I would like to get some community feedback about something and hopefully a response from Syncro support if the issue seems like a real problem to others.
I got a call from a client that the Sage Application server is acting up. First thing I check is whether any updates ran in the last couple days. No updates since Nov 2020 in Syncro.
Get on the device, confirm in CP that no updates have ran since 2020. At least Syncro is reporting correctly. Try to manually run Updates only to get the “Your system is being managed” error.
I had to go into registry and change a 1 to a 0 in a key to make it work. That’s not Syncros fault, but I did have a “Windows Server Update” policy applied to this machine.

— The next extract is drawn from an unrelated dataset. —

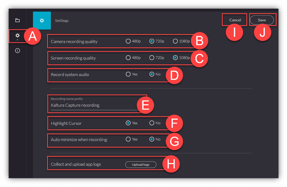Enable Record system audio with Yes
The height and width of the screenshot is (187, 287).
coord(128,74)

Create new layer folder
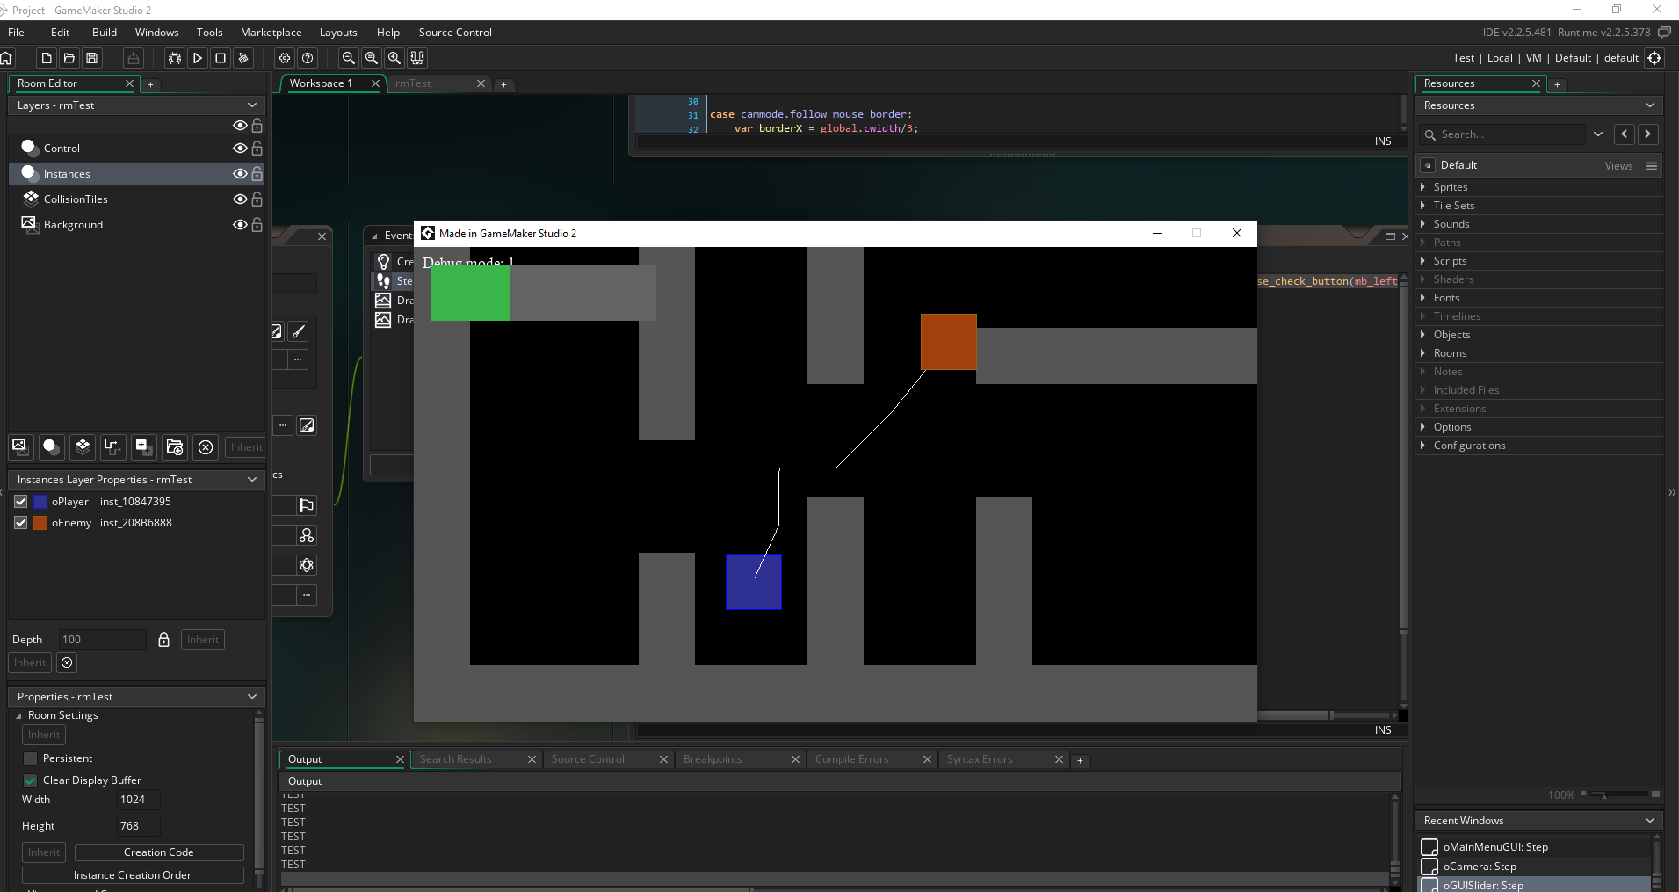tap(175, 446)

My issue is that Syncro does not report that anything is wrong. Not in the device WU tab, and not in the Vulnerable Systems report.
So Syncro is just asking the machine to self report whether any updates are pending and then taking the machine at it’s word. If the machine does not see the problem, Syncro is good with that.

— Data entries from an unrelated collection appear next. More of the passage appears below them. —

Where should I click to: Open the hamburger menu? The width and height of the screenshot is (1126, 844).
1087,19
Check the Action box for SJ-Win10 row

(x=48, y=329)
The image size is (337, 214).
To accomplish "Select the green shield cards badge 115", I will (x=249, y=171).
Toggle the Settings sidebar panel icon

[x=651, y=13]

Should we not have Syncro validating the updates that the machine has against a list of updated patches from the WU website? In other words, Ideally my machine would have reported to Syncro that the last update was Nov 2020, Syncro would have thrown a flag because it knows that Server 2012 has x number of critical patches since that time?
How many other of my 400+ systems are out of date and I won’t know until I manually go look?
Or am I missing some type of report that would have shown me this issue?
I’m hoping we can bring up issues like this for improving WU. Other RMMs have a pass/fail system. If a patch fails to install x amount of times, there are flags raised. There are 2 reports to go through, Missing Patches By KB, and Vulnerable Systems. Vulnerable Systems will give you some idea if something is going wrong, however, a lot of patches get superseded with the monthly rollups, so whereas we would see 30 missing patches for a system, it may only be a handful now, which doesn’t raise suspicion like it should.
I setup a script to run regularly and check to make sure updates have run recently:
Curious if it will flag assets in your situation. I do not use Syncro’s patching.
What do you use to patch your servers then? I see in the code it’s explicitly set to not do anything if “server” is found.
So @isaacg does this script just write to the Output on the script history so I have to manually check? Or is there a way to have it throw an alert or write to a custom field?
I just ran it on a server and the output looks like this:
Last Search Success: 2021-11-18 2:02:03 PM (67 days ago)
Last Installation Success: 2021-11-10 3:12:35 AM (75 days ago)
Recent rollup or cumulative update detected:
2022-01 Security Monthly Quality Rollup for Windows Server 2012 for x64-based Systems (KB5009586)
Is that what I should expect to happen?
Nevermind I see now. I ran it on all my servers and the ones that failed opened an alert and sent me an email.
Great script. Thanks.
The server exclusion is only for the Windows 10 build check portion. Patching is handled by Windows itself, time can be set using local/group policy.
I definitely would prefer a system that had a list of known patches on Syncro’s side that would be tested against a list of installed patches on the system’s side. Using Windows Update at all to handle the updates is no good. There are plenty of times when a machine would fail Windows Update for any number of reasons.
Many of the other RMM solutions work this way, and it’s why they can whitelist/blacklist patches (another item missing in Syncro).